- Theatrical release poster
- Directed by: R. G. Springsteen
- Screenplay by: Elwood Ullman
- Story by: Lester A. Sansom Elwood Ullman
- Produced by: Lester A. Sansom
- Starring: Scott Brady Elaine Edwards Robert Blake Wayne Heffley Gordon Jones Ken Miller
- Cinematography: Carl E. Guthrie
- Edited by: William Austin
- Music by: Marlin Skiles
- Production company: Allied Artists Pictures
- Distributed by: Allied Artists Pictures
- Release date: July 26, 1959;
- Running time: 78 minutes
- Country: United States
- Language: English

= Battle Flame =

1959 film

Battle Flame is a 1959 American war film directed by R. G. Springsteen and written by Elwood Ullman.
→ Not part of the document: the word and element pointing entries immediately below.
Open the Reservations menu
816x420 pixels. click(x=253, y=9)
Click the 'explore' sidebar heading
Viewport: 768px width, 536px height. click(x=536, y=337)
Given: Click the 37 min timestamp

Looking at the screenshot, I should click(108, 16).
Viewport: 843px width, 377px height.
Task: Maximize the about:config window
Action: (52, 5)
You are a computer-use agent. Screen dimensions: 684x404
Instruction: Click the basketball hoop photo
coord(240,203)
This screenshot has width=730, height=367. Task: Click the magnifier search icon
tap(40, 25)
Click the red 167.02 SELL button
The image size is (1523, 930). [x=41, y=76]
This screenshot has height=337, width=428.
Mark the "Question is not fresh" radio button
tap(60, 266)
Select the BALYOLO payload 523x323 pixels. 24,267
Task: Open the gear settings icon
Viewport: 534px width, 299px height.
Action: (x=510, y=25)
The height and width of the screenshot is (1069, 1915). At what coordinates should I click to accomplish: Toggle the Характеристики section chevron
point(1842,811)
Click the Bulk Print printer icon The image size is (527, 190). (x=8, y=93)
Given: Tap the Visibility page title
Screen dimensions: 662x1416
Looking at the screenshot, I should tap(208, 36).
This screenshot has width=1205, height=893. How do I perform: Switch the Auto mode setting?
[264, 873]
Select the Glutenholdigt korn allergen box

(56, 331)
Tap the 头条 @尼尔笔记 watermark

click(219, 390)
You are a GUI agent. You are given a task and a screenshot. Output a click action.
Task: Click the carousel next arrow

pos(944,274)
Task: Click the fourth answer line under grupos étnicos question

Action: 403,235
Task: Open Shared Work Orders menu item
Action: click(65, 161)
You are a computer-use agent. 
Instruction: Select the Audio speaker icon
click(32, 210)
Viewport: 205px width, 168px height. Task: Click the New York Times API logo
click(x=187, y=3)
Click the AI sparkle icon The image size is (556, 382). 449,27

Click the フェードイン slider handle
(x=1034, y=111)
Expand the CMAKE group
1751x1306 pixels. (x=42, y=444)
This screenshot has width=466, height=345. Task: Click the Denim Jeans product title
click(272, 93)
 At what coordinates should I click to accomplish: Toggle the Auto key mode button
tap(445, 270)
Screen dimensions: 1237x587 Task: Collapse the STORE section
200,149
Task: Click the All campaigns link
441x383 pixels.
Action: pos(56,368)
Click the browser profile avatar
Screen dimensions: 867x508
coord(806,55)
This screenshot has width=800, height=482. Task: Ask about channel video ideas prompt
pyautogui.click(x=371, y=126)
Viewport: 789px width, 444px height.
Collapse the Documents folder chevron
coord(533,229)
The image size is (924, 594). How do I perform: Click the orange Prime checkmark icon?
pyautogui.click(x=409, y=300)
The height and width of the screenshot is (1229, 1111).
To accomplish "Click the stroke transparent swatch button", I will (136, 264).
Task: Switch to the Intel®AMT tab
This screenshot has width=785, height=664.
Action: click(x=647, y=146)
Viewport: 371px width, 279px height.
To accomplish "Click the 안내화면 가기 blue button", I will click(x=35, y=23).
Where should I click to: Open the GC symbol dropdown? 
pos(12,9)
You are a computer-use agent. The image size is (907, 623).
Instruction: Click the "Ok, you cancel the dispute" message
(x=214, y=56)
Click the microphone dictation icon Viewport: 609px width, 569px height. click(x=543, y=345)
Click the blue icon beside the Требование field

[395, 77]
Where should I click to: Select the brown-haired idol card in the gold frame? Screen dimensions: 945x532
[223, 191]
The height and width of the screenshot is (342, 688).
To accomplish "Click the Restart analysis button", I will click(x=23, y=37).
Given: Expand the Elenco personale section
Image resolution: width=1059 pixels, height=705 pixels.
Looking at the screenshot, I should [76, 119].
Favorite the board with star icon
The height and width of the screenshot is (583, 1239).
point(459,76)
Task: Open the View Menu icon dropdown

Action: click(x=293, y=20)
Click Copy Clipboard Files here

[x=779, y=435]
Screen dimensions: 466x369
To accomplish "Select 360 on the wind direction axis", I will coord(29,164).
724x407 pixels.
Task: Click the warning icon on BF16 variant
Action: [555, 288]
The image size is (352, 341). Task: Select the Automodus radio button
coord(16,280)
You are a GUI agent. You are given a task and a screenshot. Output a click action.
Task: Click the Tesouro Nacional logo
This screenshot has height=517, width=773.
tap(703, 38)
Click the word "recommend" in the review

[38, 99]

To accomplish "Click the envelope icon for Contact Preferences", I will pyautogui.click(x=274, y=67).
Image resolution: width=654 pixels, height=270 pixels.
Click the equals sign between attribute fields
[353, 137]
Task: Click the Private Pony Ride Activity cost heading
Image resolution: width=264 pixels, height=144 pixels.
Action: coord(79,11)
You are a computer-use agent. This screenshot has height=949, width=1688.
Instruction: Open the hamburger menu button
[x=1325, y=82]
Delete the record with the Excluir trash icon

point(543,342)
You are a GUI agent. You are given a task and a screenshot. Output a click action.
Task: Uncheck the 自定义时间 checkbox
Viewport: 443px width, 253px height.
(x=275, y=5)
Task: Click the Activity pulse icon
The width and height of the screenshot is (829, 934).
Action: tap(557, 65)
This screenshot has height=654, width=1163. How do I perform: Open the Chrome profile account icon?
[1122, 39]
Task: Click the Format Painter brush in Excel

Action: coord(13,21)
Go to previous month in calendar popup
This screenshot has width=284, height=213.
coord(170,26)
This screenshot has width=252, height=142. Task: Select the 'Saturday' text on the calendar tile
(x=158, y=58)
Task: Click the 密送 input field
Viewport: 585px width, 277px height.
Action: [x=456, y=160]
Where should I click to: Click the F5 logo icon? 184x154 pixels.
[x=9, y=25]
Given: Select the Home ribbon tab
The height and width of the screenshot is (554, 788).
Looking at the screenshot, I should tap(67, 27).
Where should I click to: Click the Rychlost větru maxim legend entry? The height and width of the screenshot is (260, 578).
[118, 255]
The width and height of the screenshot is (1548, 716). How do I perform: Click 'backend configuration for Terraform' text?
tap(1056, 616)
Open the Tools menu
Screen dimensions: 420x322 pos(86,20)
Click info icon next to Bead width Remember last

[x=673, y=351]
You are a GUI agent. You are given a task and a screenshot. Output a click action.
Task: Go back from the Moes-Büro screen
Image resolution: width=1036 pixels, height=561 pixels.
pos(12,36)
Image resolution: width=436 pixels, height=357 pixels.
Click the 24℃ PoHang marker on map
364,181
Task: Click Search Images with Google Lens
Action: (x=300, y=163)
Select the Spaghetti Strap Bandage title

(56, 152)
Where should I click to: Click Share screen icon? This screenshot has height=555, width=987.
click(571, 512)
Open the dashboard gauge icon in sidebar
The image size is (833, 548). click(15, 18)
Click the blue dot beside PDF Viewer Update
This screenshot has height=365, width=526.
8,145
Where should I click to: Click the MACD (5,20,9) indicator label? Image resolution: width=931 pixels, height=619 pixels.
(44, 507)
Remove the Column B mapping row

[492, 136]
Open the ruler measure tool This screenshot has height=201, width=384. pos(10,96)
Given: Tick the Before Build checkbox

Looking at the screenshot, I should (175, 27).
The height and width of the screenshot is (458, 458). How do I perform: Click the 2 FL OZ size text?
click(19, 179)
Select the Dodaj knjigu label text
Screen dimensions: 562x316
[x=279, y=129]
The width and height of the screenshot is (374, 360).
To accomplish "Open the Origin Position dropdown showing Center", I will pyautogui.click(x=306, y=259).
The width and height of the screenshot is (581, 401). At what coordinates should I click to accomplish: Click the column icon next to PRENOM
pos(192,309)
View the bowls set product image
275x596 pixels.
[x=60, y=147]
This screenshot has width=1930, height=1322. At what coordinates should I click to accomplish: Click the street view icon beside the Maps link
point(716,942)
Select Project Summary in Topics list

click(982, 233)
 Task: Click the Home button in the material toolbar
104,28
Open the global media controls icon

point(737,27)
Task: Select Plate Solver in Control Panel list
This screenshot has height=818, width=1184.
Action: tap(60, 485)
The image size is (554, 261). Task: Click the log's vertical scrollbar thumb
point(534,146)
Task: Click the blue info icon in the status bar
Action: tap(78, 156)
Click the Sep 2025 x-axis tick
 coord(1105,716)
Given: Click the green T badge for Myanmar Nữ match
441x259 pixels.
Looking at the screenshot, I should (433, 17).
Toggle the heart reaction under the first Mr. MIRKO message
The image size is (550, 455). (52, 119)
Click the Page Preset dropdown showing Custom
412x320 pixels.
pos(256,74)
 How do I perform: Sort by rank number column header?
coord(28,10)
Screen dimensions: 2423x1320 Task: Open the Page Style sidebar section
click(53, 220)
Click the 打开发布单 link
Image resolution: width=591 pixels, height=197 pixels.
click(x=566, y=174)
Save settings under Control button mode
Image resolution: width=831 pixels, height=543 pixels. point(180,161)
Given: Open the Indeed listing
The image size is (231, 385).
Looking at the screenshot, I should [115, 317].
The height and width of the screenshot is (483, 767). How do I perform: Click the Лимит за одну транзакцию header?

The film stars Scott Brady, Elaine Edwards, Robert Blake, Wayne Heffley, Gordon Jones and Ken Miller. The film was released on July 26, 1959, by Allied Artists Pictures.

==Reception==
Variety wrote the film "sputters through wartime cliches as if lonely marines and lousy rations were fresh enough to arouse an audience’s untouched sympathies. They’re not and, while the Allied
Artists production gains zest midway through its 78 minutes, a rambling start makes it just another programmer."